Insônia Crônica — O que É, Causas e Tratamentos
O que é
A insônia crônica é definida pela International Classification of Sleep Disorders (ICSD-3) e pelo DSM-5-TR como dificuldade de iniciar o sono, manter o sono ou despertar precoce com inabilidade de retomar o sono, associada a prejuízo diurno (fadiga, irritabilidade, dificuldade de concentração, queda de desempenho), ocorrendo 3 ou mais noites por semana por pelo menos 3 meses, mesmo havendo oportunidade adequada de sono. Afeta entre 10 e 15% da população adulta e é uma das queixas mais frequentes na atenção primária e na psiquiatria.
Sinais e sintomas
- Demora de mais de 30 minutos para iniciar o sono
- Despertares noturnos frequentes com dificuldade de retomar o sono
- Despertar precoce, antes do horário desejado
- Sono não reparador — acordar cansado mesmo após tempo adequado na cama
- Fadiga diurna, irritabilidade, dificuldade de concentração e memória
- Hipervigilância sobre o sono — ansiedade antecipatória ao deitar
- Queda de desempenho profissional e em tarefas que exigem atenção sustentada
Causas mais frequentes
- Depressão e ansiedade — causas psiquiátricas mais comuns, presentes em até 50% dos casos crônicos
- TDAH — atraso de fase do sono é frequente em adultos com TDAH
- Apneia obstrutiva do sono — sempre investigada em insônia com fadiga diurna marcante e ronco
- Síndrome das pernas inquietas e movimentos periódicos dos membros
- Dor crônica
- Uso de cafeína, álcool, nicotina e estimulantes
- Hipervigilância e condicionamento negativo — a cama vira "lugar de não dormir"

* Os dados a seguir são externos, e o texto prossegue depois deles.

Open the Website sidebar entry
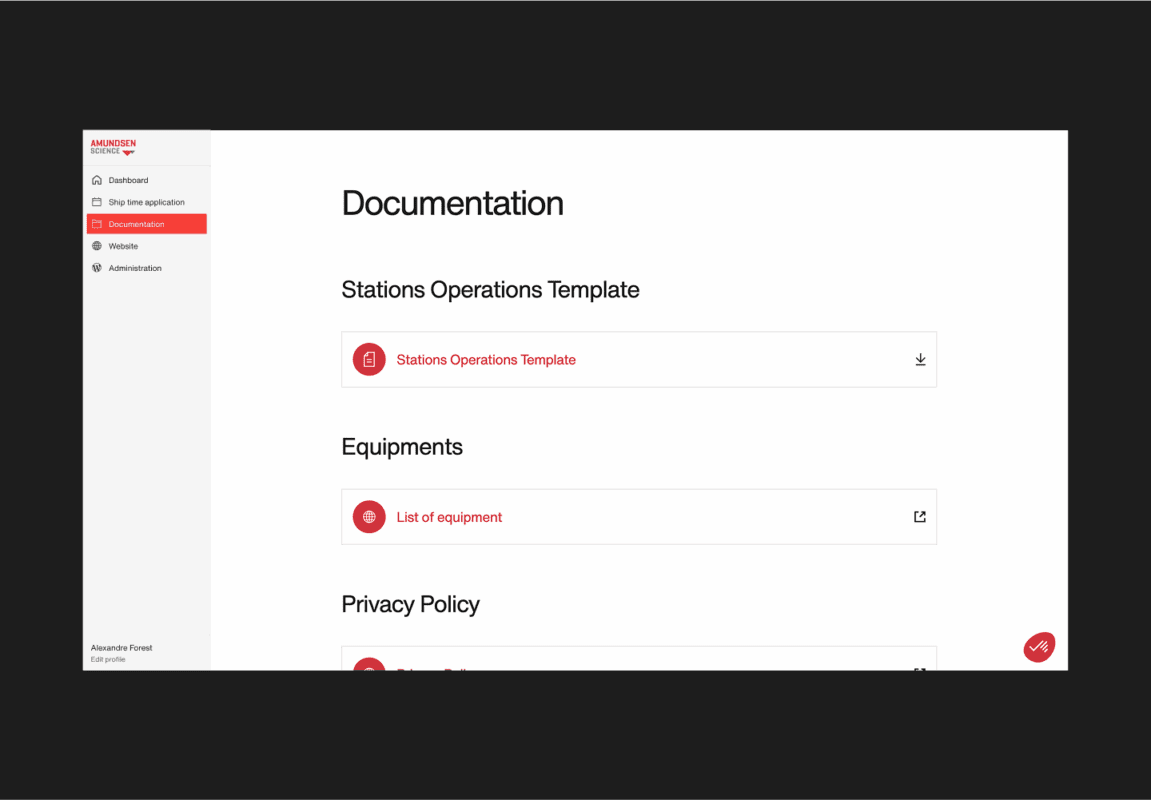Viewport: 1151px width, 800px height. (123, 246)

- Trabalho em turnos e jet lag crônico
Quando procurar avaliação psiquiátrica
Procure avaliação quando a insônia persistir por mais de 3 meses, quando há fadiga diurna marcante, quando há suspeita de depressão ou ansiedade associadas, quando há uso crônico de hipnóticos sem plano de retirada, ou quando o impacto profissional e relacional é evidente. A automedicação prolongada com indutores do sono é uma das principais causas de cronificação.
Como é o tratamento
- TCC-I (Terapia Cognitivo-Comportamental para Insônia) — primeira linha conforme NICE, AASM e CANMAT, com eficácia superior a hipnóticos no longo prazo. Componentes: psicoeducação, restrição de sono, controle de estímulos, reestruturação cognitiva, relaxamento
- Farmacoterapia direcionada — trazodona, mirtazapina e doxepina em dose baixa têm uso consagrado em insônia associada a depressão/ansiedade
- Medicações indutoras do sono de curta duração — apenas para uso de curto prazo, com plano de retirada estruturado
- Melatonina — útil em transtornos de fase (atraso ou avanço) mais que em insônia primária
- Tratamento da causa subjacente — depressão, ansiedade, apneia, TDAH, dor crônica
- Higiene do sono — adjuvante necessário, mas raramente suficiente como tratamento isolado
Recursos científicos
As referências para o manejo da insônia crônica são as diretrizes da American Academy of Sleep Medicine (AASM), do NICE e da European Sleep Research Society. Meta-análises Cochrane sustentam a superioridade da TCC-I sobre hipnóticos no longo prazo em durabilidade e ausência de efeitos colaterais cumulativos.
Onde tratar
Dr. David Sosa — tratamento para insônia crônica no Instituto InMind, Botafogo, e por telemedicina.
Perguntas Frequentes
Tomar medicação indutora do sono todo dia é seguro?
Não. O uso crônico de indutores do sono gera tolerância, dependência e cronificação da insônia. A retirada deve ser planejada com substituição por estratégia eficaz (TCC-I e/ou medicação alternativa).
Melatonina funciona?
Sim para transtornos de fase do sono (atraso ou avanço), jet lag e trabalho em turnos. Para insônia primária, o efeito é modesto. Não substitui a TCC-I.
Quanto tempo o tratamento leva?
A TCC-I costuma trazer ganhos perceptíveis em 4 a 8 semanas, com 6 a 8 sessões. A combinação com farmacoterapia direcionada pode acelerar a resposta.
Higiene do sono resolve sozinha?
Em casos leves e recentes, pode ajudar. Em insônia crônica, a higiene do sono é necessária mas insuficiente isoladamente — precisa ser combinada com TCC-I ou farmacoterapia.